Student debt, success addressed at open forum

Maddie Leopardo/Iowa State Daily

Laura Doering, one of the candidates for Associate Vice President for Enrollment Management and Student Success, gives a presentation to her audience during the forum on Jan. 19. Doering is currently the Iowa State University registrar. 

Jake Dalbey

Laura Doering led the conversation at Thursday’s candidate forum for a new enrollment position by presenting her goals, which aim to address issues of student acquisition and keep future alumni happy while attending Iowa State.

Doering, a long-time Iowa State contributor and alumna, has been the university’s registrar since 2012 and is one of four candidates for the associate vice president of managing enrollment and student success position.

As a member of the registrar office since 1996, Doering has led many projects aimed to help students grow academically, including the ground level development of creating Iowa State’s current learning communities.

Signifying the natural interconnectivity of the position in relation to Iowa State as a whole, Doering sees the many moving cogs of the job as integral toward student success.

“I’ve had a lot of fun working with amazing and talented teams,” Doering said. ”This is something that really interests me in this position, being able to provide support and collaborate with a broader scale of individuals.”

Focusing on several important aspects of the job, Doering listed student retention, creating a diverse student group and creating conversations between unrelated colleges as focal points for her strategic enrollment management plan.

“I am the type of leader to communicate vision, and it will be a collaborative vision,” Doering said.

The vision involves every college on the Iowa State campus staying connected and up to date with news or new data collections. Doering hopes to partner will colleges to create new student success programs for areas of education that need more students and find ways to help colleges that are at capacity to control their population.

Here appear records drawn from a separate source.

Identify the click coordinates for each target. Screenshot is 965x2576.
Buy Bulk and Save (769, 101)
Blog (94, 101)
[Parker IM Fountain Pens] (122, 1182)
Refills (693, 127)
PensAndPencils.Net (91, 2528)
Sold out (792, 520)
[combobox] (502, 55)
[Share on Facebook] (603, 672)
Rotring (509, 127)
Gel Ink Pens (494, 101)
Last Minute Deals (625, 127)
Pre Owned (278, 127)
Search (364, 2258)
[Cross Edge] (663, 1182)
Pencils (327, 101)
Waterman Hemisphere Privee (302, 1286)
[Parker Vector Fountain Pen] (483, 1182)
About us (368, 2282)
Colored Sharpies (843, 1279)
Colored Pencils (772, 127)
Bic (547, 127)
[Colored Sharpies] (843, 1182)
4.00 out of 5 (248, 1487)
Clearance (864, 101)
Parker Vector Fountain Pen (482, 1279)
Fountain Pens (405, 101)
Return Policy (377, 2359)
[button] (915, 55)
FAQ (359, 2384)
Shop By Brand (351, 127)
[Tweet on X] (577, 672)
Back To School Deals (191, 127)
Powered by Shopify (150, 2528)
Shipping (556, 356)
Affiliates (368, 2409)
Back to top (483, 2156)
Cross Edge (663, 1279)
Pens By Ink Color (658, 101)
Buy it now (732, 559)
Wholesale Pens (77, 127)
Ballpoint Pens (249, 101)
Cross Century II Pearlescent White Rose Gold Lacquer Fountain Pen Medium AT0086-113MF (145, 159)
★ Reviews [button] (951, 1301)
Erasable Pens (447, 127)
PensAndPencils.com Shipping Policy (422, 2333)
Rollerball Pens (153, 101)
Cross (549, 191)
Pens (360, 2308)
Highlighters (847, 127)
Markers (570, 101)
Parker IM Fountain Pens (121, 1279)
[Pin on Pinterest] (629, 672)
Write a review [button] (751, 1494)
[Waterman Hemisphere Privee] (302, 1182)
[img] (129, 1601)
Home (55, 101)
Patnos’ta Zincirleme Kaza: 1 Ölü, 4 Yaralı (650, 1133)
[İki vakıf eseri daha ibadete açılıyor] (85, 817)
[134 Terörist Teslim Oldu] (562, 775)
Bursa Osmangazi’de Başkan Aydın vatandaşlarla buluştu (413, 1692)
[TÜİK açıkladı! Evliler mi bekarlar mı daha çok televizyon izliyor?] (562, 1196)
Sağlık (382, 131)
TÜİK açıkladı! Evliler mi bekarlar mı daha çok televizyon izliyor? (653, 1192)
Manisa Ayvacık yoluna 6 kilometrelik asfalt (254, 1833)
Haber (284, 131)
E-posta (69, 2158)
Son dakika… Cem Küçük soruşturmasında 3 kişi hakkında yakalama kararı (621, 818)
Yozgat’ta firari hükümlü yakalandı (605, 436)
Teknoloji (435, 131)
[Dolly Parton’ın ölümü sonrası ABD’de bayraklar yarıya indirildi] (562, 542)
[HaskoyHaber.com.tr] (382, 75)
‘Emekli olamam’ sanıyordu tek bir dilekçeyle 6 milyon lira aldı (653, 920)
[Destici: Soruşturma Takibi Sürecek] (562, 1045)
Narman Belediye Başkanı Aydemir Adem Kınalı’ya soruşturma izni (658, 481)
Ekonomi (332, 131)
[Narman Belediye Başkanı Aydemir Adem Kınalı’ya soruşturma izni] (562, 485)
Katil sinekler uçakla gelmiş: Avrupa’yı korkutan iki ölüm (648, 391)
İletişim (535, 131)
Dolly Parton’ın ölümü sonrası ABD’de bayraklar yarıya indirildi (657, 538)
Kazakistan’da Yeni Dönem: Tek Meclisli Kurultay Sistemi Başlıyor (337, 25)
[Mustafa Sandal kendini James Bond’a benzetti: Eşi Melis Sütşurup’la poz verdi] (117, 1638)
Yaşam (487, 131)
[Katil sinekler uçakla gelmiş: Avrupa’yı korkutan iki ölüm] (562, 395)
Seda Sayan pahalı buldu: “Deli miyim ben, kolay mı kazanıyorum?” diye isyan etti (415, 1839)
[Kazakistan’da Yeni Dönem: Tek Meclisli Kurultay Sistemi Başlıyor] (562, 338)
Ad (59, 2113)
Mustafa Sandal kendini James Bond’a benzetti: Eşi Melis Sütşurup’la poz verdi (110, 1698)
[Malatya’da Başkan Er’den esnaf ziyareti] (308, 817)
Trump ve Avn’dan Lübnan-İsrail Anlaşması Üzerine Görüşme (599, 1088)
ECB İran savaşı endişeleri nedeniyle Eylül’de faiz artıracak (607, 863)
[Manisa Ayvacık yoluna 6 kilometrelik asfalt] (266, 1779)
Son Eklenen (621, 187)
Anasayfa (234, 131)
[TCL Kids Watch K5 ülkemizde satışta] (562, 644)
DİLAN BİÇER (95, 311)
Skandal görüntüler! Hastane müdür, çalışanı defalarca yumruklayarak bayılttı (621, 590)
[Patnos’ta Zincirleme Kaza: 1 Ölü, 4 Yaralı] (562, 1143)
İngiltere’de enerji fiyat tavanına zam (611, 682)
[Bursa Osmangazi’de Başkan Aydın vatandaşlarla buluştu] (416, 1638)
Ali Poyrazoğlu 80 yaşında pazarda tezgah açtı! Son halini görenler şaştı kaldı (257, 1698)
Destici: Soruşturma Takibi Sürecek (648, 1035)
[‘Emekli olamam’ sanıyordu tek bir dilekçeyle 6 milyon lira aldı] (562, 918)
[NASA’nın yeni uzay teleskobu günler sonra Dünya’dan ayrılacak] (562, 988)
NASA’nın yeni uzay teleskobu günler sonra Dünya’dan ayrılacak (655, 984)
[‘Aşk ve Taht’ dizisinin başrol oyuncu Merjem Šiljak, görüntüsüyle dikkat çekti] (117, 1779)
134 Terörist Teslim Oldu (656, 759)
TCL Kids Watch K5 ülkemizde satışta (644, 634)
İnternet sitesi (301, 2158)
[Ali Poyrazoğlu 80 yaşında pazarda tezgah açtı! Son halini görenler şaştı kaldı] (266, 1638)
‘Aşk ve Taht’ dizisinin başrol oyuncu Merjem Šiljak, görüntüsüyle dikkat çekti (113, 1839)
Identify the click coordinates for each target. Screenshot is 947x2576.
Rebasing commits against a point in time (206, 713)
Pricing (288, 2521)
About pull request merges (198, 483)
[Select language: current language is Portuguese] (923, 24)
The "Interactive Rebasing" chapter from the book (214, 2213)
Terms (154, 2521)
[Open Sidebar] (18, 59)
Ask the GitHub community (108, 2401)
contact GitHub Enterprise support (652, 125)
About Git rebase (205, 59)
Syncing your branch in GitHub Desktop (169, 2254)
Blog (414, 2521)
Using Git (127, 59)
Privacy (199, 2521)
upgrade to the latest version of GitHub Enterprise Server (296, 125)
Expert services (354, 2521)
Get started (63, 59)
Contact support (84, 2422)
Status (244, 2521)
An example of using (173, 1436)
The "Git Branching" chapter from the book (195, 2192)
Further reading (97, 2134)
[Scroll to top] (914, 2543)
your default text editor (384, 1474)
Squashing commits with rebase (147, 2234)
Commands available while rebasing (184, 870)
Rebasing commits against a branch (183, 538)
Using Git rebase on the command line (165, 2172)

Citing the growing enrollment of Iowa State, Doering sees “building” as the step toward managing student numbers through building relations and communications.

Speaking hypothetically, Doering addressed a list of “wants” she would pursue if she gets the job. Among the most talked about was a proposed listening tour, in which not only students but also faculty and staff could voice opinions and concerns about enrollment/student success and be heard by administration.

Doering hopes the tour will bridge communication lines between students and staff in order to patch the growing issue of student debt and the achievement gap, two large focuses for her position.

Referencing unused transcript data as a way to help struggling students, Doering hopes to explore different methods of reaching Iowa State members.

“When we look at a transcript of a student who had a steady 3.9 GPA but then fell to a 3.2 the next semester, what happened?” Doering said. ”He had a bad semester so let’s find ways of using that transcript data to help them through that situation.”

Doering ended by showing off her “on time completion playbook.” The playbook is a multi-faceted plan that aims to address issues of debt and student failure through targeted intervention with specific student groups and data-driven analysis.

Open candidate forums will conclude with Erik D’Aquino from 11 a.m. to noon at the Soults Family Visitor Center.